● Work instructions: Find each line in the records below that contains the word "calendar", and copy it out.

===

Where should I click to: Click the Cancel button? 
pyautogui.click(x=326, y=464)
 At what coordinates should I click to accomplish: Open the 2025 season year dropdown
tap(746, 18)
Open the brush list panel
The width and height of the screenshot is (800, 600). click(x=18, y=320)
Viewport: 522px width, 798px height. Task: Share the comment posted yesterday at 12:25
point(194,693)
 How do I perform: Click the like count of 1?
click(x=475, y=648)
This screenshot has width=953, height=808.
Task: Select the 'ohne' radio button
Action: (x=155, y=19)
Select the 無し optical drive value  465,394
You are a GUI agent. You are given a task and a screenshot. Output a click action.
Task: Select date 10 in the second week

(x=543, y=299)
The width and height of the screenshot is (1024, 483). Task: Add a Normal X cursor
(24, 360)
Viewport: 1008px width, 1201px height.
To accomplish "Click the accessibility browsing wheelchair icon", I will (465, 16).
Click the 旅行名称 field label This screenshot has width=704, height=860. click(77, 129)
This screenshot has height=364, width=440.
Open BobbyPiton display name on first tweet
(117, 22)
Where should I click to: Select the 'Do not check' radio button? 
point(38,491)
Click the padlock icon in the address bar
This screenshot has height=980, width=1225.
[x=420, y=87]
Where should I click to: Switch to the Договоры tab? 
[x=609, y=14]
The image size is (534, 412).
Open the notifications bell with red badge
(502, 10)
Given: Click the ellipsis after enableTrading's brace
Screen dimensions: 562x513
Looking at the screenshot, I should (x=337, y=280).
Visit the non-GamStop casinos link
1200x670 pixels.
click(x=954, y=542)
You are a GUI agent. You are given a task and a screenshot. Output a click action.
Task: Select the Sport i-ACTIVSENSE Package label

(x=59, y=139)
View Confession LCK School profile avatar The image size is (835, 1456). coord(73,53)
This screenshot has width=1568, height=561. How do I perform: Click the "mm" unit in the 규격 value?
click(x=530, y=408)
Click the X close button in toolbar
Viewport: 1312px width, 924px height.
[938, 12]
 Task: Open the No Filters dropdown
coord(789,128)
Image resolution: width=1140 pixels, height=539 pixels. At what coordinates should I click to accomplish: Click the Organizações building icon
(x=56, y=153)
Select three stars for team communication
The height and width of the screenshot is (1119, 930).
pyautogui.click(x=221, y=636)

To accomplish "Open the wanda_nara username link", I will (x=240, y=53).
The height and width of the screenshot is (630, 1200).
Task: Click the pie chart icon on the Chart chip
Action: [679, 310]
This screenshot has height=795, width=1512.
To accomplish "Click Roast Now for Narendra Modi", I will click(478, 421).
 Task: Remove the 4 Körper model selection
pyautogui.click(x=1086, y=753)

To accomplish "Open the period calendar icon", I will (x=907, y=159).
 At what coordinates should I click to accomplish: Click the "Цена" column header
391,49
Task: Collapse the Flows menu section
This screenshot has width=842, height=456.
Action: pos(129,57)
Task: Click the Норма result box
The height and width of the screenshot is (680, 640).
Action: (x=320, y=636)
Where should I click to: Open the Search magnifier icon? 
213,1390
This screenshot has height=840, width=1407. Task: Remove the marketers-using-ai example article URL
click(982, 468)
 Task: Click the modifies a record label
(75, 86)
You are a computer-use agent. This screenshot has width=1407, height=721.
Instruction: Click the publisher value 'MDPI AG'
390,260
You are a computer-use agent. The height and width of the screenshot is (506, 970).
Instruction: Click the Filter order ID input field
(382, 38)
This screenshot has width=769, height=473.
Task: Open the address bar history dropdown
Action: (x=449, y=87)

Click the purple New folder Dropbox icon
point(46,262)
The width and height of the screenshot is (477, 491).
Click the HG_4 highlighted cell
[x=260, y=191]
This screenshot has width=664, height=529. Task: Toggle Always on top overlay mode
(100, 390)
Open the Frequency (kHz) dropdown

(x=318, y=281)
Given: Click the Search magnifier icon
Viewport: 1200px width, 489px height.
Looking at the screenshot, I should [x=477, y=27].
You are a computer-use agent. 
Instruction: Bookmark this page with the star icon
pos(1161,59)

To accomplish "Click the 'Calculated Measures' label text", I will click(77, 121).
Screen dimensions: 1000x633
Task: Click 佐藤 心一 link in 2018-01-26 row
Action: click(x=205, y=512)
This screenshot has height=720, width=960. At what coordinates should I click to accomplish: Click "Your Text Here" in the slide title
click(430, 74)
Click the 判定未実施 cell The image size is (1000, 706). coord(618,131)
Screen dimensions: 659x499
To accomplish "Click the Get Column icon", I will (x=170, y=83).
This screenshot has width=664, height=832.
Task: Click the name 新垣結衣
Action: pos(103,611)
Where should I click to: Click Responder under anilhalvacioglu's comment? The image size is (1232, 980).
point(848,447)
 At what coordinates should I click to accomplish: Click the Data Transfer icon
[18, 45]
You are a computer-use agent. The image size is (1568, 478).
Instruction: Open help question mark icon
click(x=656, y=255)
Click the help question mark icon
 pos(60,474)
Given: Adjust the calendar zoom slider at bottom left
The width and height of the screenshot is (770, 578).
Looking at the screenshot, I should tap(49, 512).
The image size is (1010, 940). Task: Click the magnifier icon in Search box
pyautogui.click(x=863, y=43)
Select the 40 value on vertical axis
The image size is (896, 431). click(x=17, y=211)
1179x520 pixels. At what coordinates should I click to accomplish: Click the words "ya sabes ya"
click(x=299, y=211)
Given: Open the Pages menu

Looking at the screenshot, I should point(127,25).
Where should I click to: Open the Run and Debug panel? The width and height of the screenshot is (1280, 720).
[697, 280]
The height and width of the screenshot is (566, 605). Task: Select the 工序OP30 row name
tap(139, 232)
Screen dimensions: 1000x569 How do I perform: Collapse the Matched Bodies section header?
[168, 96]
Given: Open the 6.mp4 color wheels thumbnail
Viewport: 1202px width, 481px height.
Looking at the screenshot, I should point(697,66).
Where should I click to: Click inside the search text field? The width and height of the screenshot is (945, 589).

===

● Exercise output:
To accomplish "Open the period calendar icon", I will (x=907, y=159).
Given: Adjust the calendar zoom slider at bottom left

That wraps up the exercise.